Extract provided:
<<<<
# Why is my cat so grumpy ?



## Adam Hendersen (Feb 18, 2009)

My Cat Whiskers is a cranky character. she goes crazy over nuthin if i pat her pick her up, walk past her, walk through the same room if i do anythin near her she attacks me :yikes i have 2 other cats that are perfect behaving cats, very affecionate. i know whiskers isnt sick or injured as she has just had her vet visit. any reason why she is such a angry cat ?


----------



## hoofmaiden (Sep 28, 2009)

We need more info. How old is she? How long have you had her? Was she cat #1, 2, or 3? Does she get along well w/ the other cats? What does she eat? Etc. More info!


----------



## doodlebug (May 13, 2006)

In addition to the questions above.....Is this a change in her personality or something new? Did they run blood work when she went to the vet? Has she lost any weight?


----------



## bluemilk (Oct 3, 2005)

Is he getting enough sunlight?


----------



## hoofmaiden (Sep 28, 2009)

bluemilk said:


> Is he getting enough sunlight?


Cats have no clinical need for sunlight.


----------



## PureMuttz (Jul 3, 2009)

hoofmaiden said:


> bluemilk said:
> 
> 
> > Is he getting enough sunlight?
> ...


I was wondering what this question was for. Sure, my cats enjoy laying in the sun beam from a window, but it's not a NEED.


----------



## Adam Hendersen (Feb 18, 2009)
>>>>
[Records taken from a dataset]
<<<<
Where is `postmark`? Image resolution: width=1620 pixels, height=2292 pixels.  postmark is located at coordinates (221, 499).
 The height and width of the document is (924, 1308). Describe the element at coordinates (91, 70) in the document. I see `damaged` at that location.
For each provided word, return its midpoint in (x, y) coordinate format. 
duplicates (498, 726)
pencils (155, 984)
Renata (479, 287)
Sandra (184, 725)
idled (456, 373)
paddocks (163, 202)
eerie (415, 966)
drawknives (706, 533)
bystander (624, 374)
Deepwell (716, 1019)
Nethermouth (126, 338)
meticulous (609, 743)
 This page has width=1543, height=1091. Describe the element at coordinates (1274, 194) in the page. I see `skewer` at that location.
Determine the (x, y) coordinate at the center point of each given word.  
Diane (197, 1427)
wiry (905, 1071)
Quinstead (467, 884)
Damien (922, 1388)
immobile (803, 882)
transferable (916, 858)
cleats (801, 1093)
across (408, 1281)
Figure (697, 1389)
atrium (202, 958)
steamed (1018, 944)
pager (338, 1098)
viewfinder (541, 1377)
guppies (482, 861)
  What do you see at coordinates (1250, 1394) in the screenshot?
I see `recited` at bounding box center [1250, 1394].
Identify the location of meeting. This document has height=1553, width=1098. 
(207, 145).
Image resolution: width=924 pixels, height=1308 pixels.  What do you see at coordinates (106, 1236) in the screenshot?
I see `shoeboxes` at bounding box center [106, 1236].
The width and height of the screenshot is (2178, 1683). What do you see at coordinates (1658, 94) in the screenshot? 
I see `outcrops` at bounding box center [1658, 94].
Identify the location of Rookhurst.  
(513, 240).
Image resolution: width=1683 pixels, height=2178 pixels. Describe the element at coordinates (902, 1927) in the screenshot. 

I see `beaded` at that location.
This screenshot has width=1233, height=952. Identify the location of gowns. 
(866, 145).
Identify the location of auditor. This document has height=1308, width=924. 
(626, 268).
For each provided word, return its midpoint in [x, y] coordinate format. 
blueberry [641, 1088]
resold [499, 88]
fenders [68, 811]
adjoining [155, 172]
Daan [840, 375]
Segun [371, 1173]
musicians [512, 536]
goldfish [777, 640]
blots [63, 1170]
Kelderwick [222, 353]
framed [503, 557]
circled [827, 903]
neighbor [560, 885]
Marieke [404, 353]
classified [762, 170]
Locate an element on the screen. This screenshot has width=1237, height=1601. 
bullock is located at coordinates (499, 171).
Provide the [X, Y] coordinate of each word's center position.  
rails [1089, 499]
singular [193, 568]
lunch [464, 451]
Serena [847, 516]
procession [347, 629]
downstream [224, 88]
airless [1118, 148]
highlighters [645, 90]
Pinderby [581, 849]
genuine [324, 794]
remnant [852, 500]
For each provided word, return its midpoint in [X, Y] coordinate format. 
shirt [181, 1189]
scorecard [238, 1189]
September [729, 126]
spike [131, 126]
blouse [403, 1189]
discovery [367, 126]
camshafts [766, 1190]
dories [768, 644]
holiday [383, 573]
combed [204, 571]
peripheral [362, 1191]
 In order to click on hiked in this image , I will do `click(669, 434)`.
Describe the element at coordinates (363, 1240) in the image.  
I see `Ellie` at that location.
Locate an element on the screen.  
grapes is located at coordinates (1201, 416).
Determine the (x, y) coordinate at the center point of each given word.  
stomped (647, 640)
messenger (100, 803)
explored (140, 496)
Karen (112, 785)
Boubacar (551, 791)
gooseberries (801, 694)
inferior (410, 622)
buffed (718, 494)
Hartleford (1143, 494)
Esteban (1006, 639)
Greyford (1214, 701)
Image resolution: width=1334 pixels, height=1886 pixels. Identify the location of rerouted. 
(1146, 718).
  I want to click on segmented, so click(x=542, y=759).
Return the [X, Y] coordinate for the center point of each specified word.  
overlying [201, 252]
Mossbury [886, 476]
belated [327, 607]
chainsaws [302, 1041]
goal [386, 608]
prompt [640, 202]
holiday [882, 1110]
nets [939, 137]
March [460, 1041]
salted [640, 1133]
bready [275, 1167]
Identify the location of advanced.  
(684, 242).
>>>>
Aim of the task: Please write out the grumpy-cat forum thread word for word, from "My Cat Whiskers" to "angry cat ?".

Solution for this task:
My Cat Whiskers is a cranky character. she goes crazy over nuthin if i pat her pick her up, walk past her, walk through the same room if i do anythin near her she attacks me :yikes i have 2 other cats that are perfect behaving cats, very affecionate. i know whiskers isnt sick or injured as she has just had her vet visit. any reason why she is such a angry cat ?